Однако я знаю, что нахожусь внутри людей. Догадываюсь об этом по мелким деталям. Одна из стен в коридоре цвета мяса и мягко пульсирует. Иногда из глубин до меня долетает приглушенный, размеренный стук, иногда нога поскользнется на чем-то твердом, с прожилками. Сквозь стеклянную дверцу буфета, если повнимательней присмотреться, видна какая-то бесформенная, губчатая живая материя.
Моя первая встреча с Имяреком: он стоял на террасе с открытым ртом и тыкал в свою трухлявую бездонную яму пальцем. Маленький, небритый, безобразный гномик, каких великое множество рождается летом под шляпками мухоморов.
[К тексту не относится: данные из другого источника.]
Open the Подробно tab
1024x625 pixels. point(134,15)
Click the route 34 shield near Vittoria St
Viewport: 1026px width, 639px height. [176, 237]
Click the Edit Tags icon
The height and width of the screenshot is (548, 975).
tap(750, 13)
— А-а-а, — промычал он, и тут я заметила на языке у него белую пилюльку.
Мы стояли друг против друга на террасе дома в безлюдной долине. За ним было солнце, за мною — тень. Самым важным для меня было лишь одно — не позволить ему войти в дом, потому что иначе он застрянет до вечера и, разинув рот, будет тянуть свое «а-а-а», которого я не понимаю. Поэтому я отступила на порог, заслонив собою дверной проем. И судорожно соображала, как пробраться к телефону, не выпуская его из виду. Наверное, я его боялась. И тут он сделал рукой жест, как будто подносил к губам сосуд. Его «а-а-а» значило: «Дай мне воды». Я велела ему подождать и побежала в кухню за стаканом. Когда вернулась, он по-прежнему стоял с разинутым ртом и рассматривал намалеванного на штукатурке грозного дракона с голубым глазом. Таблетка исчезла во тьме карликового тела.
— Чудище, — указал он пальцем на змея.
Сразу же после войны, когда в деревне еще был пруд, в нем появилось чудовище. Огромное, величиной с большую корову, по форме похожее на крокодила, с роговыми когтями на лапах, с пастью, полной острых, как ножи, зубов. Оно пожрало в пруду всех рыб, которые остались после немцев, весь тростник, весь аир, а затем принялось охотиться на овец, собак и гусей. По ночам вылезало на дорогу, к костелу, неуклюже тащилось по асфальту в сторону Новой Руды, и утром люди с ужасом обнаруживали его следы в своих дворах.
Утки вдруг как в воду канули, от гусей оставались скрюченные красные лапки, по берегам пруда там и сям валялись выплюнутые бараньи рога. У местного начальства были иные заботы — распределение земли, охота на провокаторов, создание кооперативов, поэтому деревенские мужики сами взялись за дело. Они бросили в воду карбид и крысиный яд, а однажды ночью — заржавевшую гранату, которая взорвалась. Пруд после этого выглядел, как лужа грязной отравленной воды. Не помогло. Чудовище на следующую ночь сожрало бычка. И, похоже, задумало мстить. И тогда мужчины вытесали длинные остроконечные колья, сколотили из бревен плоты и поплыли на середину пруда. Раз за разом тыкали жердями в дно, старательно колошматя мутные воды. Но воронки от ударов мгновенно затягивались, и вода оставалась такой же непроницаемой, как и прежде. На третий раз они пустили в ход технику: притащили откуда-то большое динамо с рукояткой — машину, производящую электричество. Протянули от нее провода и, как неводом, опутали ими весь пруд. Потом стали крутить ручку поочередно, ибо работа была тяжелая, и бить током укрытое под водой чудовище. Тварь извивалась внизу от боли, вода выходила из берегов и в конце концов успокоилась. Вся деревня в тот день пила до утра.